■ What you should do:
Reproduce the entries word for word, from the line containing "This screenshot has width=780, height=1387." through the end of the entries, including both ends. Leave the pictures out of your copy.

■ Input for this task:
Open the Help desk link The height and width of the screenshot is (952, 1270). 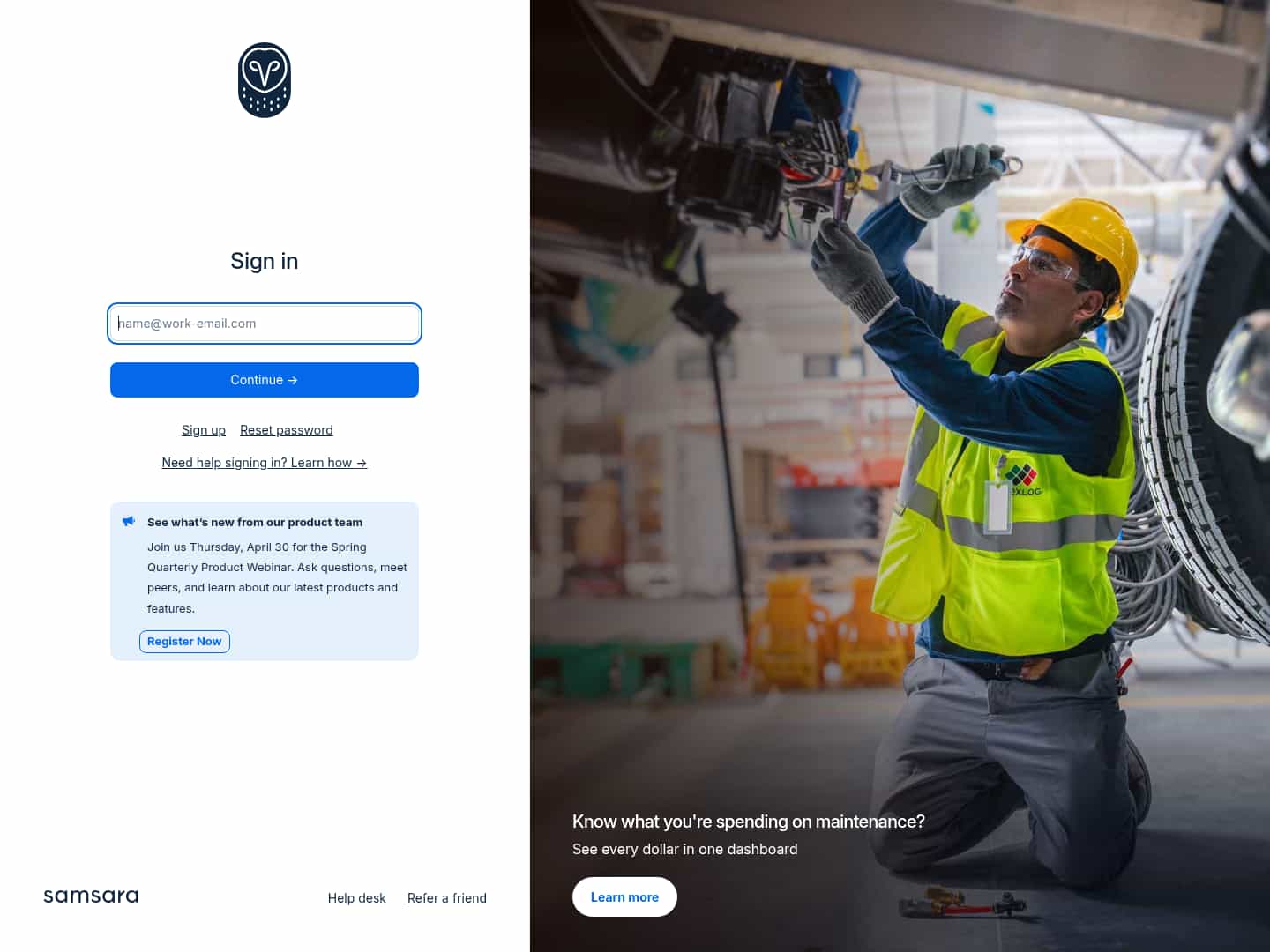coord(356,897)
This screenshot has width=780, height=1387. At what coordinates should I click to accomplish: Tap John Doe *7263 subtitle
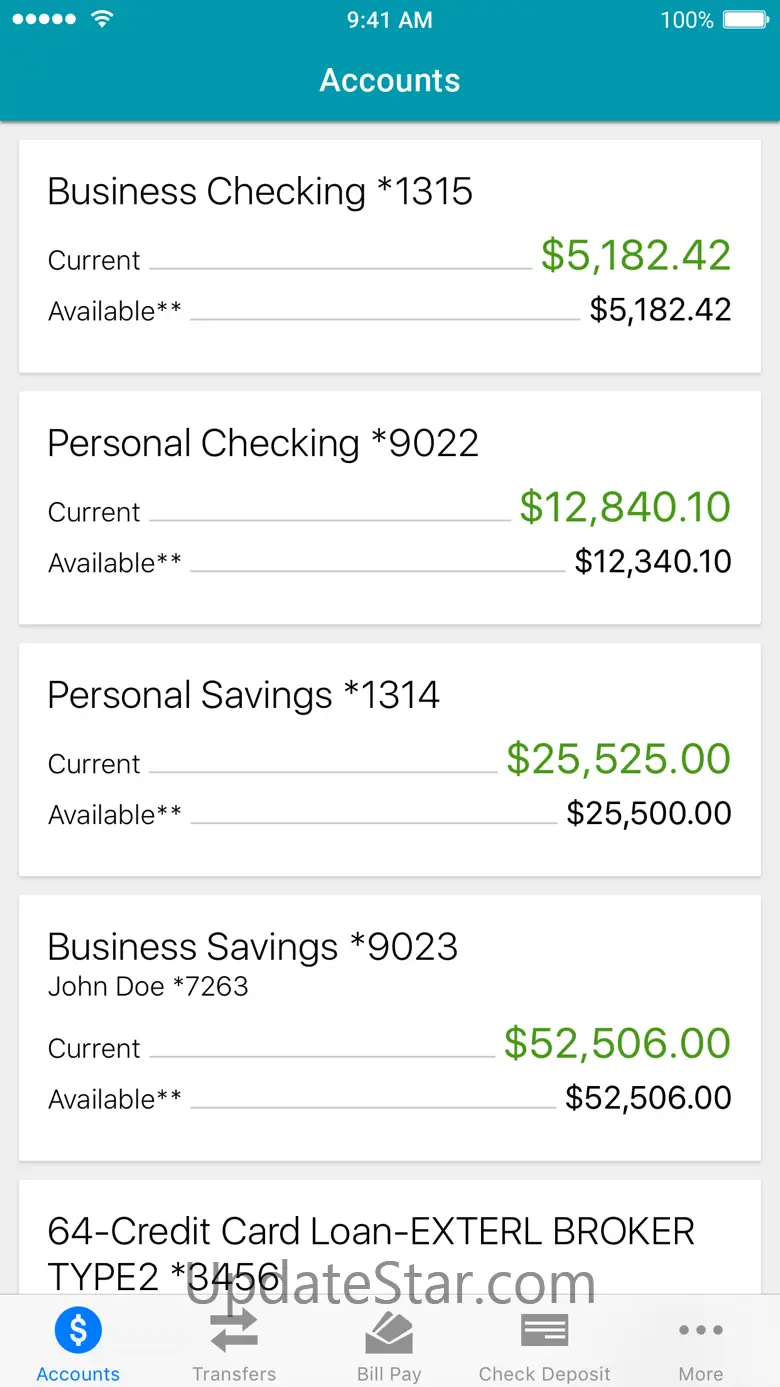point(148,987)
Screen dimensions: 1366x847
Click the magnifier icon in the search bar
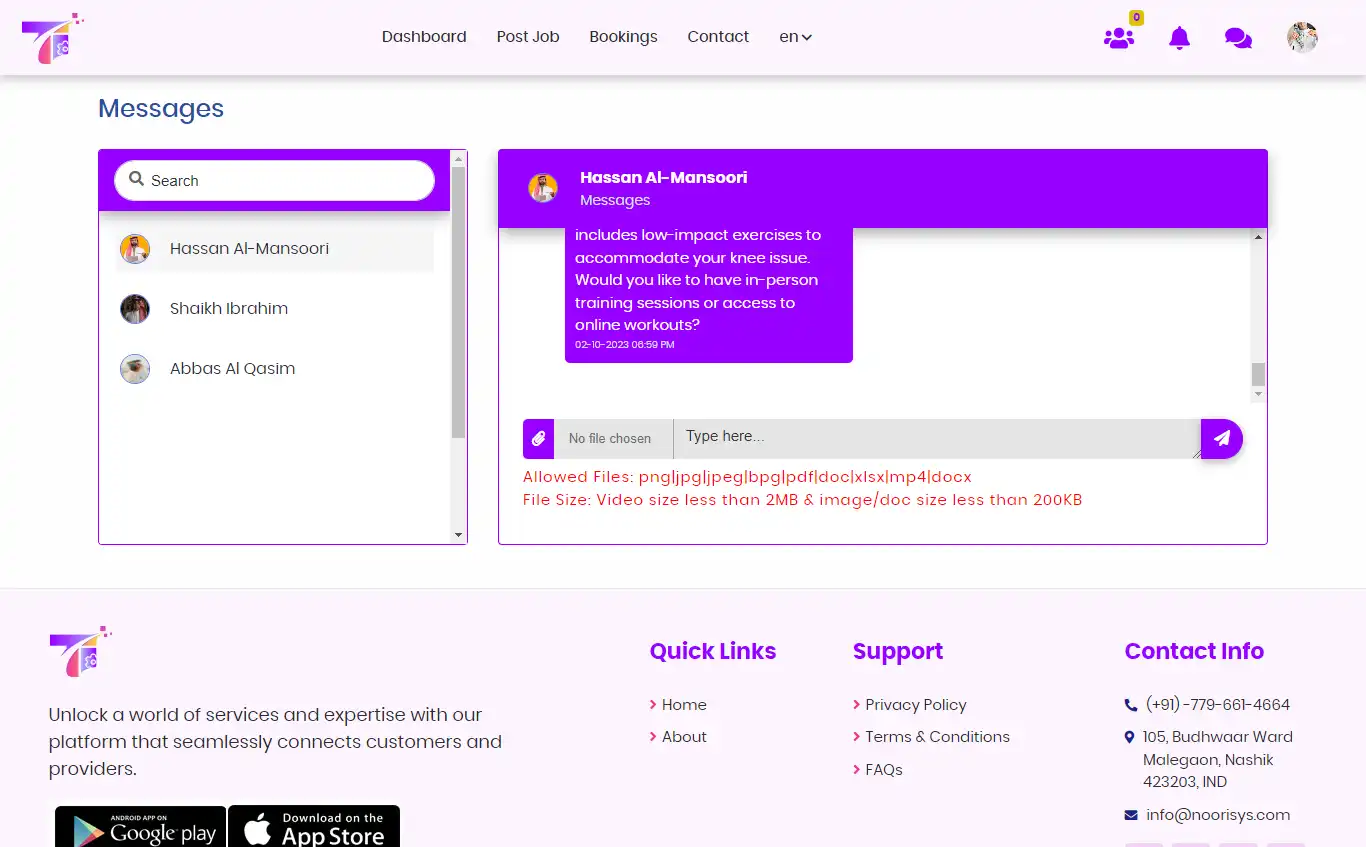137,180
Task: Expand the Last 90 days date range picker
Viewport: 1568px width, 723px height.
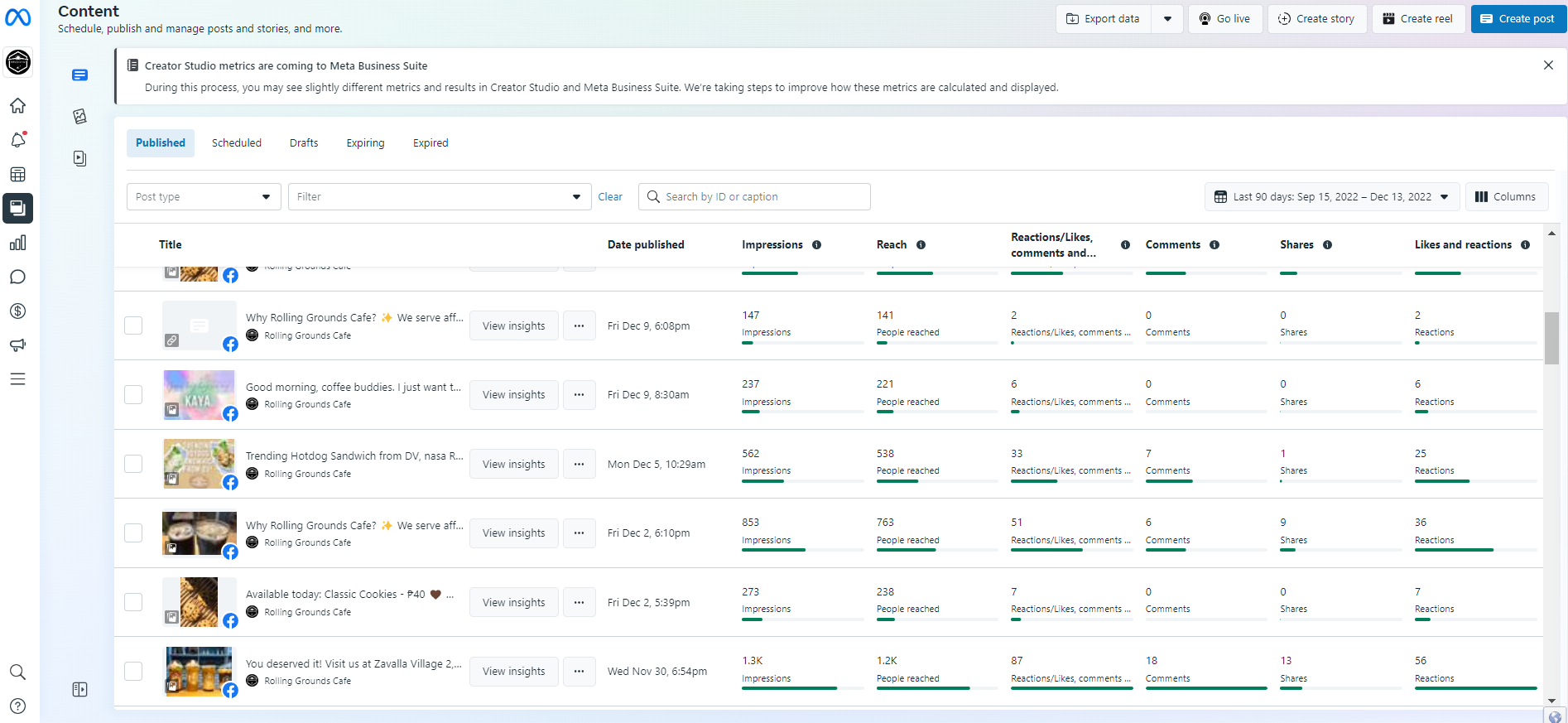Action: (x=1331, y=197)
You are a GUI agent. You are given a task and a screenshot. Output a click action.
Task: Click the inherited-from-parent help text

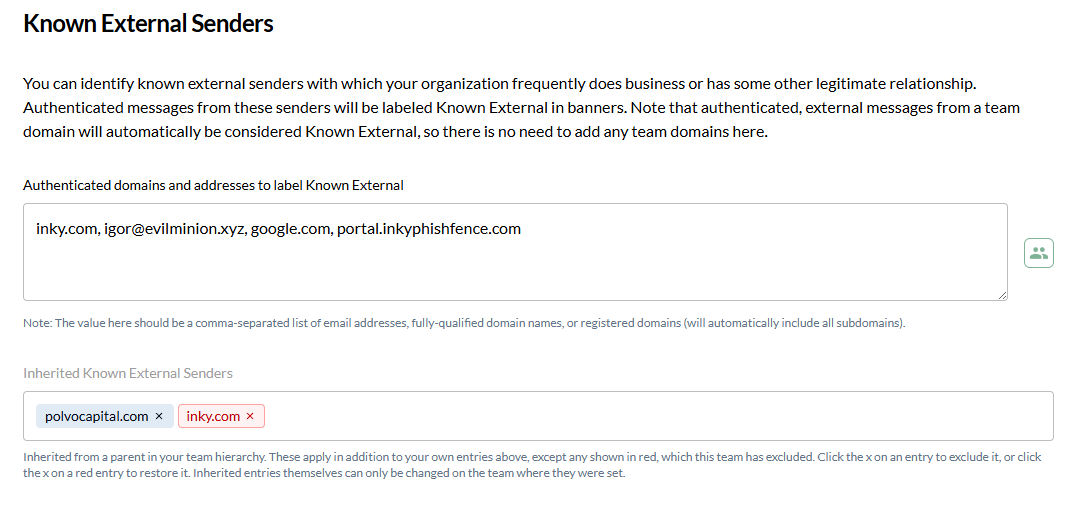(x=533, y=465)
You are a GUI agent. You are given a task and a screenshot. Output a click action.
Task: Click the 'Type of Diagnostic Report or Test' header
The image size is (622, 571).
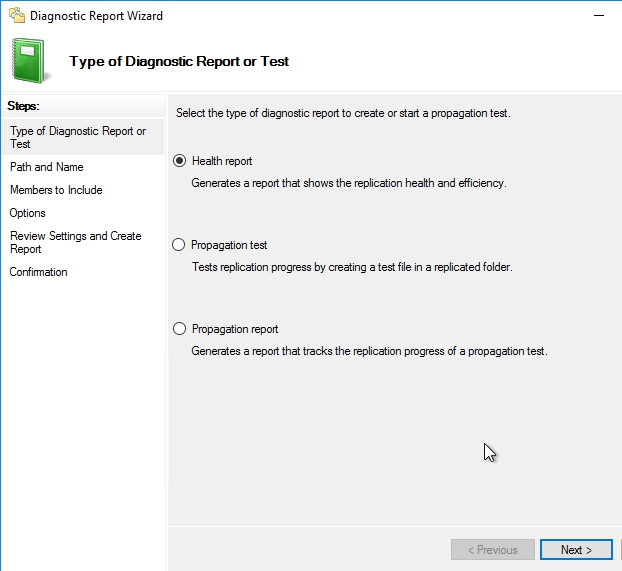[x=179, y=61]
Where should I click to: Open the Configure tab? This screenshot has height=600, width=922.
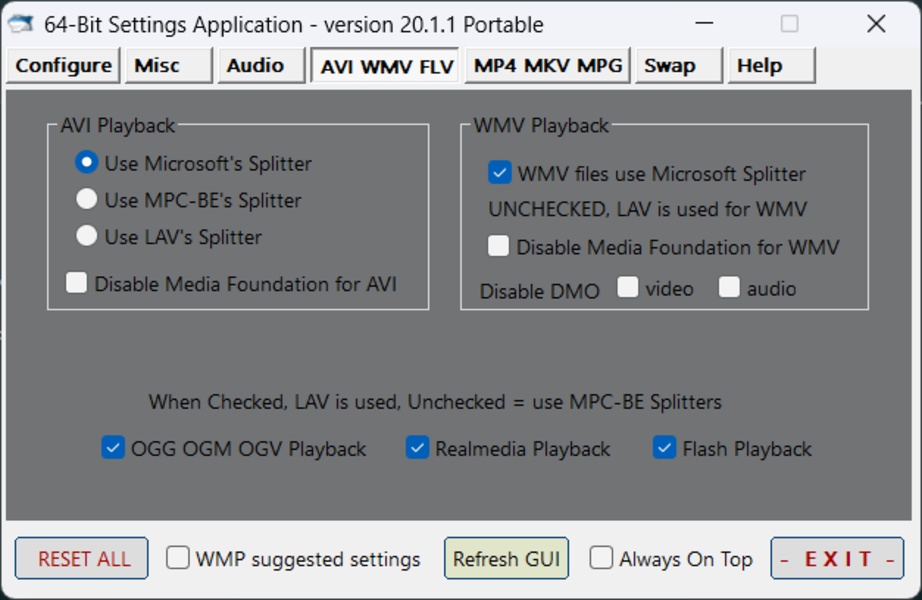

■ Problem solution:
This screenshot has width=780, height=1387. At what coordinates should I click to accomplish: Tap John Doe *7263 subtitle
point(148,987)
Screen dimensions: 1366x847
Click the magnifier icon in the search bar
137,180
Task: Expand the Last 90 days date range picker
Viewport: 1568px width, 723px height.
Action: (x=1331, y=197)
You are a GUI agent. You are given a task and a screenshot. Output a click action.
Task: Click the inherited-from-parent help text

(x=533, y=465)
You are a GUI agent. You are given a task and a screenshot. Output a click action.
Task: Click the 'Type of Diagnostic Report or Test' header
The image size is (622, 571).
[x=179, y=61]
Where should I click to: Open the Configure tab? This screenshot has height=600, width=922.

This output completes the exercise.